No entiendo de qué hay que defenderse, si de todas maneras las cosas malas han de llegar.

– ¿A dónde iría?

– No sé, donde no haya tanta tristeza -le puse la palabra tristeza en el papel.

– La tristeza está en todos lados porque viaja con nosotros. Es como una vieja que no se cansa de seguirnos con su costal.

– Entonces será como la sombra -le escribí la palabra sombra-.

– Exactamente. Es inseparable, como nuestra sombra.

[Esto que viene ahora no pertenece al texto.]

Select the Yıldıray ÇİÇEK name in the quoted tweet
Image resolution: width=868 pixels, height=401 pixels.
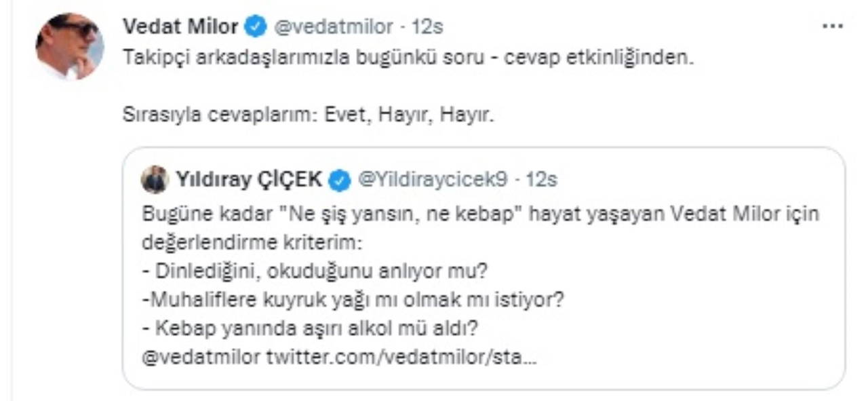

Humberto se expresa bonito. Tiene una cara fea pero cuando habla se le salen las palabras por los ojos. Me ha contado que su padre era minero hasta un día en que se lo tragó la montaña. Su mamá se murió de pena moral.

– ¿Qué es la pena moral? -abro las manos en ademán de no haber entendido.

– Una enfermedad que comienza en la garganta en forma de nudo que aprieta y aprieta hasta dejarlo a uno sin respiración. Al tiempo sube por los pies un frío que no se quita ni con mil fogatas, ataca los huesos, la gente no quiere pararse de donde está sentada. Después se acaba el apetito, hasta que el nudo se cierra y lo ahorca para siempre. Las personas que mueren de eso no hacen ningún gesto ni se quejan a la hora de morir. La muerte es una salvación. Pero dicen que esas almas no descansan ni en el cielo porque si no fueron capaces de soportar la pena, menos podrán soportar la eternidad. Esos espíritus no tienen paz.

Tengo miedo de preguntarle a Humberto cómo se transmite o cómo inicia esa enfermedad. Tal vez el nudo que siento en la garganta sea el mismo que puede acabar con mi respiración. Quiero saber si hay remedios, medicamentos para eso. Sé que me moriré de pena moral.